Ah forgive me, I’m feeling a little mischievous lately and more than a tad disruptive:). But only in the best possible way, of course. Oh and I just adore the writer and feminist Nora Ephron - a great read for women of all ages who are trying to navigate our many transitional female life phases with authenticity, integrity and last, but maybe most importantly, a large dose of humour and love.

The purpose of life is a life on purpose
— Dame Stephanie (Steve) Shirley

The incredible Dame Stephanie Shirley - a true Rock My Age woman

So last week I was speaking to the totally awesome Dame Stephanie (Steve) Shirley as part of our Rocking the Journey podcast (pls see full interviews in our in-conversation section). And she got me really thinking about what it means to “not be a lady”, disruption and writing our own story - and the link between the three and their impact on our self esteem.

Dame Stephanie knows a thing or two about disruption and writing one’s own narrative, especially as she launched her career at a time when women truly were second class citizens and in some places were still banned from working at all. She arrived in the UK during the second World War as an unaccompanied kindertransport child. She was five years old and was clutching her nine year old sister’s hand. One can only shudder imagining the horror of it all.

She went on to become one of our first female tech entrepreneurs, building up a company which employed an all women workforce and introduced flexible and home working way ahead of anybody else. She transferred this company into employee ownership and made 70 millionaires overnight.

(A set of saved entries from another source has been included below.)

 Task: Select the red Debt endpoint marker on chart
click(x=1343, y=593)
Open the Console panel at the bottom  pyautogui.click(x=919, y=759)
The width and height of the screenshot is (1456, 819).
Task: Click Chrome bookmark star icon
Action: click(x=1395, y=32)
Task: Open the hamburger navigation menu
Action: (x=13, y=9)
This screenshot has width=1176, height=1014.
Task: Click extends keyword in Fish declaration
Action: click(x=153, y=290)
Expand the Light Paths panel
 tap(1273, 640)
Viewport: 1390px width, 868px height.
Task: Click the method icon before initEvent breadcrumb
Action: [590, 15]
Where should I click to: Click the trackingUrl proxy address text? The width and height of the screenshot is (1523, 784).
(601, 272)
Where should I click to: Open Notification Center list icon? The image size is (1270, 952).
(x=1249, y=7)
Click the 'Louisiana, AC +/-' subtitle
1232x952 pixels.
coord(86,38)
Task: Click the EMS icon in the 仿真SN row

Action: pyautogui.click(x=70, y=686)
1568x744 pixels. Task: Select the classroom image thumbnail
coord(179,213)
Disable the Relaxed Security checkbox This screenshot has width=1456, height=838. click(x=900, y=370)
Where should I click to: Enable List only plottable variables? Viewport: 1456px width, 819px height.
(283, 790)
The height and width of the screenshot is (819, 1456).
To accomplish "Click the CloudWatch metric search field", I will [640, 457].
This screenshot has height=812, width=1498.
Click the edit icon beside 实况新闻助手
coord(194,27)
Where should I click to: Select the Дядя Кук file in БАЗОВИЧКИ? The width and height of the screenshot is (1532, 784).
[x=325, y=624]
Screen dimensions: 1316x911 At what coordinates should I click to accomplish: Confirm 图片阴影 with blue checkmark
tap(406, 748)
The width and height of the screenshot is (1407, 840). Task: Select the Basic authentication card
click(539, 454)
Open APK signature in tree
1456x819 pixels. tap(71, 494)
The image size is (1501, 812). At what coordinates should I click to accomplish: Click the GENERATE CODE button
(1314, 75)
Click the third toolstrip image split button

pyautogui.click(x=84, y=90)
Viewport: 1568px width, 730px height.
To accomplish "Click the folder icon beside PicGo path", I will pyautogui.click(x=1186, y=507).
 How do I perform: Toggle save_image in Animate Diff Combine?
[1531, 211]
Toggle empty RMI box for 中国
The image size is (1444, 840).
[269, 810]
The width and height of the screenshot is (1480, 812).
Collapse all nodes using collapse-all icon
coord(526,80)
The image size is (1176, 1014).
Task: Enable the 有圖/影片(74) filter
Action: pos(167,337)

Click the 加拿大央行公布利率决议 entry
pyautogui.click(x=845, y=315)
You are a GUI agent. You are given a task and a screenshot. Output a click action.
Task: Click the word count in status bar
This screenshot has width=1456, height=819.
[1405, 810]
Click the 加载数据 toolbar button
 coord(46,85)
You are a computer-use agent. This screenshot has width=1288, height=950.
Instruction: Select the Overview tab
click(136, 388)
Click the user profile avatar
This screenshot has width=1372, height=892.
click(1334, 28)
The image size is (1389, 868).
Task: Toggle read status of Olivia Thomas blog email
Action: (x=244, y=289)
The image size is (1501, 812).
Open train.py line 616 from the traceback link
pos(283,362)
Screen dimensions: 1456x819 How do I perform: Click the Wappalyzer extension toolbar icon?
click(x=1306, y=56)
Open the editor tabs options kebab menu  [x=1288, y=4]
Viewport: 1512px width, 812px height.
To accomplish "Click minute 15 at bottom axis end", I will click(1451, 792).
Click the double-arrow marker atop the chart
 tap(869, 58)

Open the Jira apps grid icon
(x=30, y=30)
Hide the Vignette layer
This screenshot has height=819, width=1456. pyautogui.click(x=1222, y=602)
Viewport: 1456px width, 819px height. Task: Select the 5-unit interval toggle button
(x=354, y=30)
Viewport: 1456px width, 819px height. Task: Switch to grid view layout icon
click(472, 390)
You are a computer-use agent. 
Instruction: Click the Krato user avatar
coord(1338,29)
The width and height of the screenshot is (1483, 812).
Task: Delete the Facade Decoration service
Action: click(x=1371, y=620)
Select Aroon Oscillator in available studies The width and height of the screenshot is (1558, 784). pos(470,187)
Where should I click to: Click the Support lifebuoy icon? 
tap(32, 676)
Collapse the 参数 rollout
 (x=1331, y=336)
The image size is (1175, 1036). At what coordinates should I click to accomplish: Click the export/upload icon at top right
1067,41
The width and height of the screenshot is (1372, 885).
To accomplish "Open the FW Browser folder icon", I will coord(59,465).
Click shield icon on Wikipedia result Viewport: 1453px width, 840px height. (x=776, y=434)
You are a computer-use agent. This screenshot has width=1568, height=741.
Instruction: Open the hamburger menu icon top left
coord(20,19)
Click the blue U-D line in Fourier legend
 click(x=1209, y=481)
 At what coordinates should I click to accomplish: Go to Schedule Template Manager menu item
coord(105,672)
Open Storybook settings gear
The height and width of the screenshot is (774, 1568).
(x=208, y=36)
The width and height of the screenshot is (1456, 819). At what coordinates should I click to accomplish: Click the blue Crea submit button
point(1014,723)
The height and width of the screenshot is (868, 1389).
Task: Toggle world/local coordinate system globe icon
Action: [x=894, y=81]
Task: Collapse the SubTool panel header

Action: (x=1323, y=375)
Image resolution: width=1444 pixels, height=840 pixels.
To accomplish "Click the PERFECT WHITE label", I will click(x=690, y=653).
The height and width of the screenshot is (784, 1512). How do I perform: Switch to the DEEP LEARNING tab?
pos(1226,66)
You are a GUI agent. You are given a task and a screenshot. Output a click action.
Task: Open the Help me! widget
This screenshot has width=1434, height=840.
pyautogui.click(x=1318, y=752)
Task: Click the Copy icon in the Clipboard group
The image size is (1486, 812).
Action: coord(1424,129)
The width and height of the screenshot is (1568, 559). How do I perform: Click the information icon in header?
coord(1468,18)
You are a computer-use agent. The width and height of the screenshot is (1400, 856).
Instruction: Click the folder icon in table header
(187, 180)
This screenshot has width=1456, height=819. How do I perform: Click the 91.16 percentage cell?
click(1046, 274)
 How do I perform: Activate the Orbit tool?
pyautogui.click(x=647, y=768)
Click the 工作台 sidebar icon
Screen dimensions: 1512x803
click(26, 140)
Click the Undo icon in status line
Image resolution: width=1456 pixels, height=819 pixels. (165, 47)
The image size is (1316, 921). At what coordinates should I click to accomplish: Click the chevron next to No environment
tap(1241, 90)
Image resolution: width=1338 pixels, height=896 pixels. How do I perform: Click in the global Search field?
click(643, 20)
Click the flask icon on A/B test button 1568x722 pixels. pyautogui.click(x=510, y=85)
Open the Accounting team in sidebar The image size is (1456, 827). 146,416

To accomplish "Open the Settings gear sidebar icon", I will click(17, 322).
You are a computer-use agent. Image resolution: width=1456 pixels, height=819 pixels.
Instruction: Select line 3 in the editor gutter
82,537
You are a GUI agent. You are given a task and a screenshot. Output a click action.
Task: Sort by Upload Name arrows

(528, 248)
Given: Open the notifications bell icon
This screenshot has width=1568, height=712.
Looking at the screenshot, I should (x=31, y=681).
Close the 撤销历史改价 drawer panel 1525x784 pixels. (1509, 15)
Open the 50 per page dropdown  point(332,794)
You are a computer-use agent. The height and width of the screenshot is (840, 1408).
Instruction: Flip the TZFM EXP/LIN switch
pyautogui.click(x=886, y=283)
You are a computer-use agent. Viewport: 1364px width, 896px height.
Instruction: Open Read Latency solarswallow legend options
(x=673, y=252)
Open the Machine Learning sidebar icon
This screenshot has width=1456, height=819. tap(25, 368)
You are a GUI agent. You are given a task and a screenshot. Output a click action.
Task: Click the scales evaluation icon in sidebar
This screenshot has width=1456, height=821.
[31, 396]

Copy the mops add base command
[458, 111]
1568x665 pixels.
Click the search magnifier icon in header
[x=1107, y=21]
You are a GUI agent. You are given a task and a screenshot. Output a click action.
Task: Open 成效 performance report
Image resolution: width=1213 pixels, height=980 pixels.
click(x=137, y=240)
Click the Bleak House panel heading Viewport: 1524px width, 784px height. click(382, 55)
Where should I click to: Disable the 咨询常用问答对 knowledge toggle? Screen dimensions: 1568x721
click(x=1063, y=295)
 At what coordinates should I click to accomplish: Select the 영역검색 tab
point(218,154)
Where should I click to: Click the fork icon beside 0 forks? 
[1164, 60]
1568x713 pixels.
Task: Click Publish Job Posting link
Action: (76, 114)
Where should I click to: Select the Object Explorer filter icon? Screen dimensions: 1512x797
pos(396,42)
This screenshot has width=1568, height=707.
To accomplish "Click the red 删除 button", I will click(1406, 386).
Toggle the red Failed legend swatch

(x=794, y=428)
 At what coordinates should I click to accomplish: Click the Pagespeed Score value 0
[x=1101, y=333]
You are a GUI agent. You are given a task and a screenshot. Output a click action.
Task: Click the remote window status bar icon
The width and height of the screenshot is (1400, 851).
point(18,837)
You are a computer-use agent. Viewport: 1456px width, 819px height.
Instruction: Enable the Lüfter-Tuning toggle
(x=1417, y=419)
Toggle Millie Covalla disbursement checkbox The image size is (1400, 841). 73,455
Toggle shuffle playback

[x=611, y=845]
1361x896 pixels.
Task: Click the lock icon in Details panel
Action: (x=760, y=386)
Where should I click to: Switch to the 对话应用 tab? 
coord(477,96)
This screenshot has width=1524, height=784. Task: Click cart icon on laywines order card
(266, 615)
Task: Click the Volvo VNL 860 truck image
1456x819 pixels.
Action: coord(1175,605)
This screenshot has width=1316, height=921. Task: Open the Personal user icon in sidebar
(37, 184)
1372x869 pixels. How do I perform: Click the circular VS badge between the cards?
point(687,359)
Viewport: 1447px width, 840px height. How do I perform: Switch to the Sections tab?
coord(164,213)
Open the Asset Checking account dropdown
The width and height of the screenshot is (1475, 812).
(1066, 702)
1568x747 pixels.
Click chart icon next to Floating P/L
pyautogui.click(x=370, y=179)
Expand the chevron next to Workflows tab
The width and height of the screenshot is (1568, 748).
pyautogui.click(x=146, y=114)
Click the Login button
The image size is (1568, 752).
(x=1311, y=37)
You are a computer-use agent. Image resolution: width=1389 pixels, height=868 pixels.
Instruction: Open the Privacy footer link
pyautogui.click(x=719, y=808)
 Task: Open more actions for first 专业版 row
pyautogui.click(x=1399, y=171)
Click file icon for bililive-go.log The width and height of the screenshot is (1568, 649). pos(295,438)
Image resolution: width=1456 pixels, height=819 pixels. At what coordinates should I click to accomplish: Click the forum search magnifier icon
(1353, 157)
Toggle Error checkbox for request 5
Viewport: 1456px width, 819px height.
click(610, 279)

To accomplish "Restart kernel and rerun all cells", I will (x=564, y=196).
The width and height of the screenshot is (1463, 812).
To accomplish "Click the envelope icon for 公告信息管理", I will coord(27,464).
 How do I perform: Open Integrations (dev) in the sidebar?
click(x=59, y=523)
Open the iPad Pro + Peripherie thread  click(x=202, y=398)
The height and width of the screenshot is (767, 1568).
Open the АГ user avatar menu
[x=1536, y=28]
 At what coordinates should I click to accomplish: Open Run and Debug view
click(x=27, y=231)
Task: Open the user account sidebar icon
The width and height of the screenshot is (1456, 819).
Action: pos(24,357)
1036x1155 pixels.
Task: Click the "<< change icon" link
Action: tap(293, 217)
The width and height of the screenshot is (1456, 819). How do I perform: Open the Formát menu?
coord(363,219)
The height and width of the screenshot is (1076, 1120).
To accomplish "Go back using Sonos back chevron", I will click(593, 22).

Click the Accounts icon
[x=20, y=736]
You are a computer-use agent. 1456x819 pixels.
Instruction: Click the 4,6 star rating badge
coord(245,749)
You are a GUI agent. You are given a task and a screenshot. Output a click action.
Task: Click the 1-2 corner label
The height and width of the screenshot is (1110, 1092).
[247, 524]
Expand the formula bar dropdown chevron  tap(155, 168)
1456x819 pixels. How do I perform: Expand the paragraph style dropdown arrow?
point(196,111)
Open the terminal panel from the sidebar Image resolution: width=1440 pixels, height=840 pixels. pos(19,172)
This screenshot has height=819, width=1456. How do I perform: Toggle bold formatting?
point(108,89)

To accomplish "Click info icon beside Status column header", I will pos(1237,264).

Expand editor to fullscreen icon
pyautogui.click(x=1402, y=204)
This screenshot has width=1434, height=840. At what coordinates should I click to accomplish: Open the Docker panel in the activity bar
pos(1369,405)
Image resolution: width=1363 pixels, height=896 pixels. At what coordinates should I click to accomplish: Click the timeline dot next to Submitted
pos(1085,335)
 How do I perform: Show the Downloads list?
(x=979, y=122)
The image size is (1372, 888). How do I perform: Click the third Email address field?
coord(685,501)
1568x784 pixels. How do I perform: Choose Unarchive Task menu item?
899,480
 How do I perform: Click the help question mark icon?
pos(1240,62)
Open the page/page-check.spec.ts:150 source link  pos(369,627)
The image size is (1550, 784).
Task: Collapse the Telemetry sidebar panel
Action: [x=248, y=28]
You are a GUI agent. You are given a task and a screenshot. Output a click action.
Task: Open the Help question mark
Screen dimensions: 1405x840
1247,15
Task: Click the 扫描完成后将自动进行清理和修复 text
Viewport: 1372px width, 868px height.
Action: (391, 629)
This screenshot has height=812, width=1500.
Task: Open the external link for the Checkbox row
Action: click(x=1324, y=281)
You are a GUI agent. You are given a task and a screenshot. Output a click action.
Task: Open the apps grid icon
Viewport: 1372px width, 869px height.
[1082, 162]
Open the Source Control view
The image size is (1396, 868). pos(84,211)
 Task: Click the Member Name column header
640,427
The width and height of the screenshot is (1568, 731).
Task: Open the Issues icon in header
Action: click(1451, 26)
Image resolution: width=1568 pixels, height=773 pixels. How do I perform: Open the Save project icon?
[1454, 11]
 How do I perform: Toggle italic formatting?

After building up a personal fortune (according to one newspaper second only to the Queen although she disputes this) she went on to become one of our most generous philanthropists. She has been named by Radio 4 as one of the 100 most powerful women in the UK, has written a best selling book of her life Let it Go - soon to be made into a big screen film - she’s done numerous TED talks and at 86 years old is still very much part of the conversation.

In a warm, generous conversation that she had with me, she spoke so heartbreakingly about the effect her early trauma had had on her whole life, how she navigated life again after losing her only son Giles, and the impact that such a full life has taken on her and her family. She spoke with such honesty about mental health, vulnerability and about how giving her money away has given her so much more happiness than making it in the first place “The purpose of life is a life on purpose,” she says.

I guess she carved out her version of “being/or not being a lady” that had very little to do with the narrative of the time. And I guess in my work I want to urge all women to think hard about the narrative they want to live their lives by - and I mean really think, do that hard internal work that is required - and it’s never too late to do this btw - challenge ourselves our fears/our limitations and take life by the scruff of the neck and live with full vibrancy, courage and spirit.

But always, always, always, with kindness, consideration and an eye to helping all other women up at the same time. This is my personal mantra dear reader.

Expanding our circle of influence/control

I passionately believe that the first step towards this, if we haven’t already done this, is to double down on the concept of what is our circle of influence/control. Or as the ancient Greeks would say “know thyself” .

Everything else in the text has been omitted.